Give back every line of the material below exactly, but no images.

┄┄┄┄┄┄┄┄┄┄

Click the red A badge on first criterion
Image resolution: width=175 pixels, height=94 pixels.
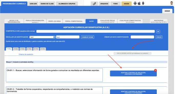[155, 70]
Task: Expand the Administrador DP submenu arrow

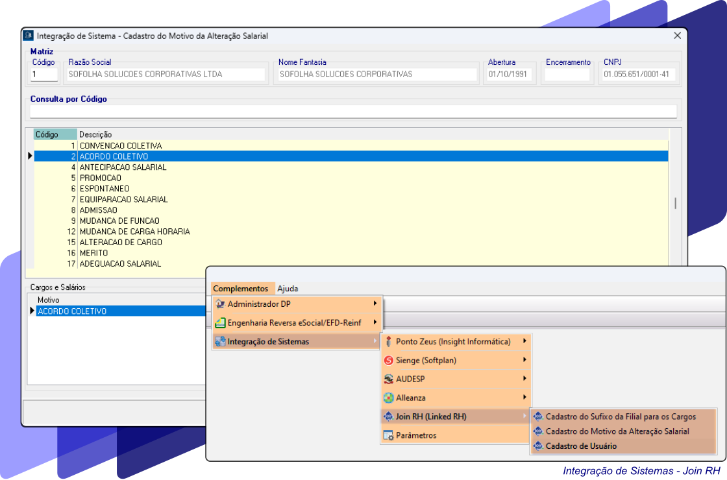Action: tap(375, 304)
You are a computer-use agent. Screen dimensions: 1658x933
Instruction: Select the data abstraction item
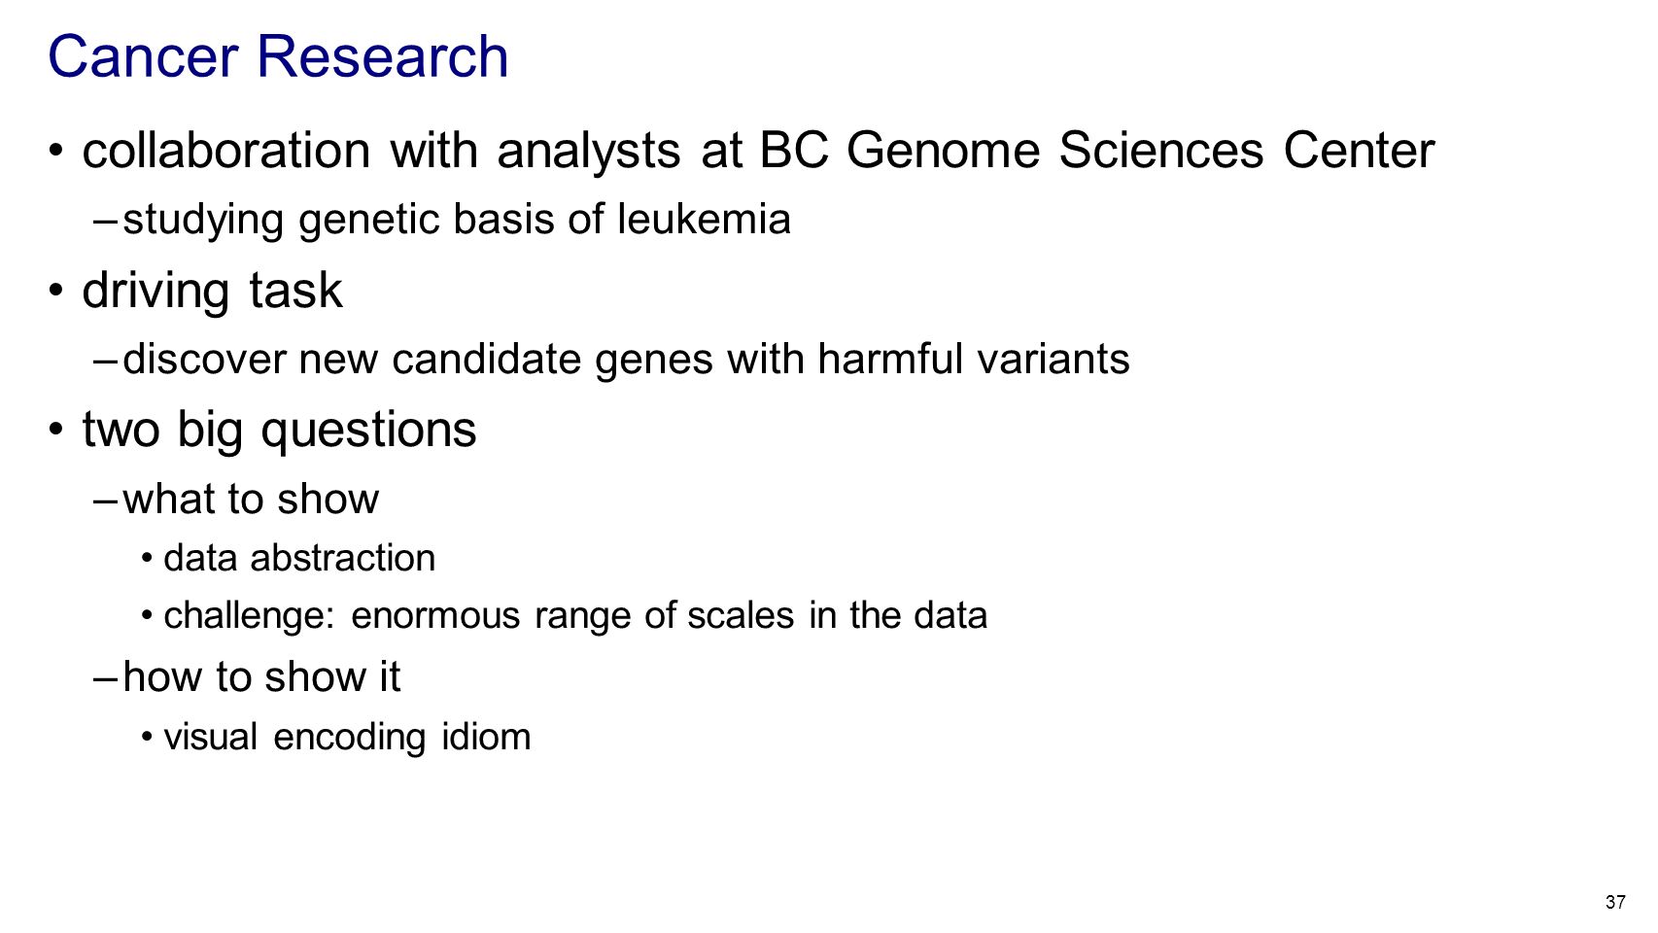[299, 559]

┄┄┄┄┄┄┄┄┄┄

• [Exercise solution]
Click the red A badge on first criterion
Image resolution: width=175 pixels, height=94 pixels.
[155, 70]
Task: Expand the Administrador DP submenu arrow

Action: tap(375, 304)
You are a computer-use agent. Screen dimensions: 1658x933
Instruction: Select the data abstraction item
[299, 559]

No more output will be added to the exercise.